Karl Harald Felix Furuhjelm, () was a Governor of the Siberian specific department, in Nakhodka.

Harald Furuhjelm was born into a Swedish-speaking noble family of Furuhjelm in Helsinki, Grand Duchy of Finland on 13 May 1830. Johan Hampus was the son of Otto Wilhelm Furuhjelm (1794–1871) and Ulrica Johanna Fredrika Fock (1795–1856).

In 1854 Harald graduated from the University of Helsinki. He was assigned to serve in Irkutsk to the headquarters of the Governor-general of Eastern Siberia, to the position of the translator of European languages. In 1855-1860 he participated in expeditions to eastern Siberia, including under the leadership of Governor-General Muravyov-Amursky. In 1860 he went to Petersburg, where he worked in the royal government for the Grand Duchy of Finland. On behalf of the new governor-general of Eastern Siberia, Mikhail Korsakov in 1866 led an expedition to survey the coast of Peter the Great Gulf between the rivers Suifun and Partizanskaya River in Ussuri krai for resettlement of peasants from the central regions of Russia, drew up plans for the future location of factory.

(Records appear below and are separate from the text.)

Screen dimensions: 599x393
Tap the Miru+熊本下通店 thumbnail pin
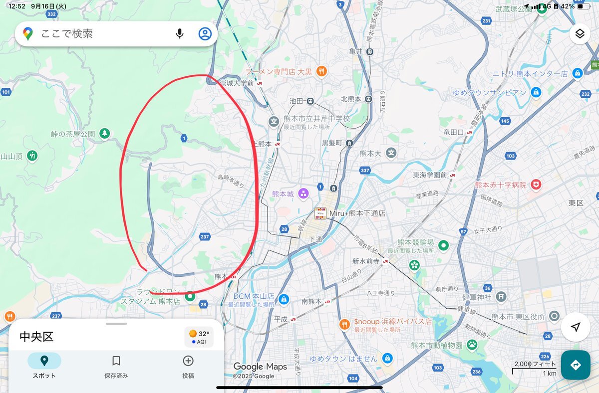pyautogui.click(x=320, y=213)
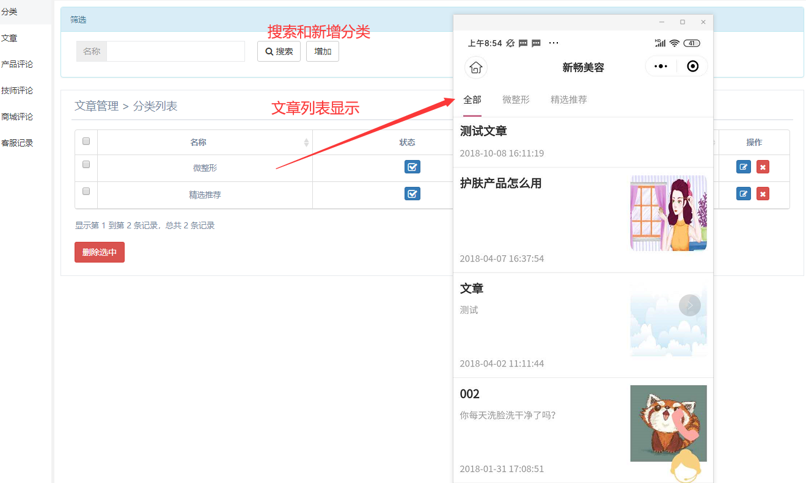Click the home icon in mini program
This screenshot has width=806, height=483.
click(x=476, y=67)
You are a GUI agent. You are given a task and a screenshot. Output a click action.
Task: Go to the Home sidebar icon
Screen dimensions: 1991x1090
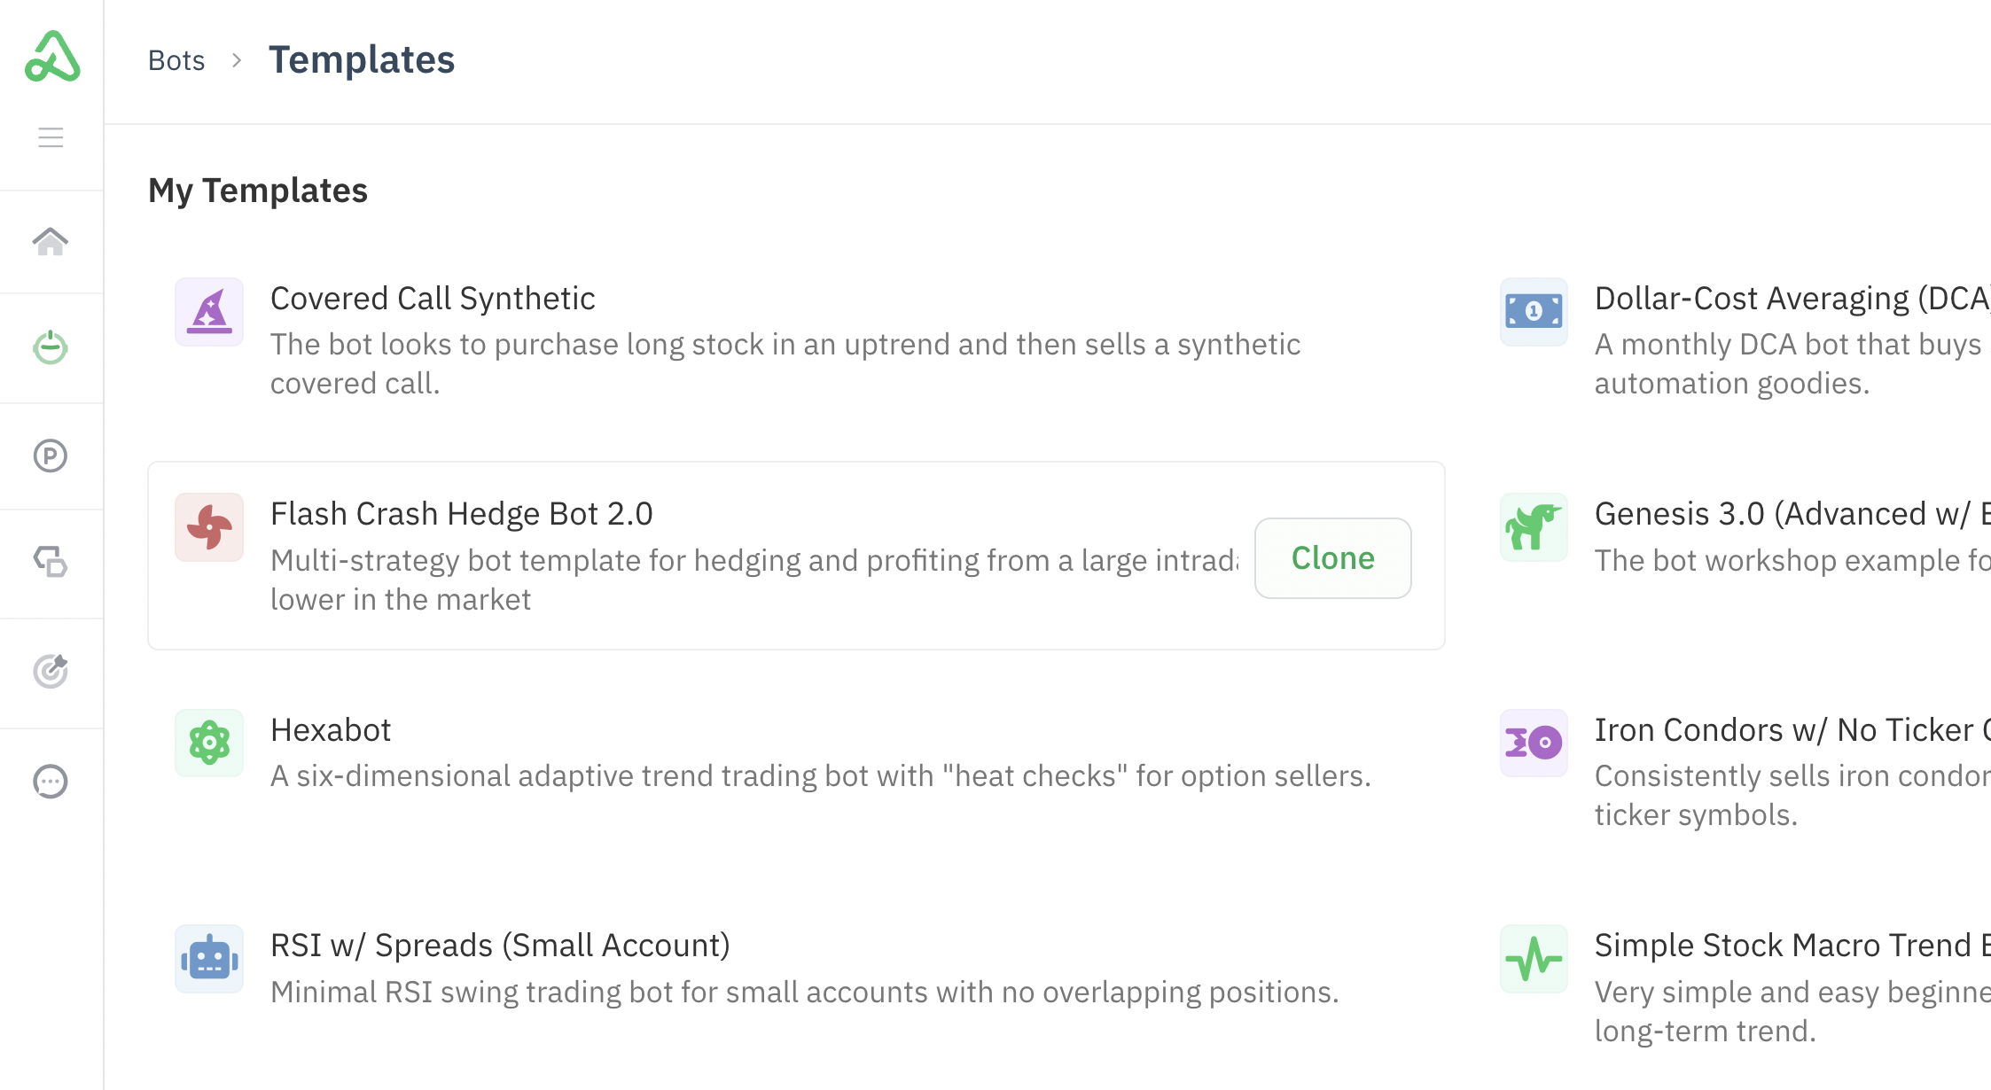point(51,241)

During the cruise, a mining on the river Suchan was discovered coal by engineer Taskin. In March 1867 a report on the work done Harald Furuhjelm arrived by sea to St. Petersburg, where he subsequently was transferred to Specific department and was appointed manager of the Empire lands department in the Maritime region with its center at the harbor of Nakhodka. From St. Petersburg with Furuhjelm to Nakhodka went surveyor Shishkin, accountant Kryukov, deputy manager and two physicians. Arriving at the last duty station, took office manager 13 November 1868. Supervised the construction of the factory.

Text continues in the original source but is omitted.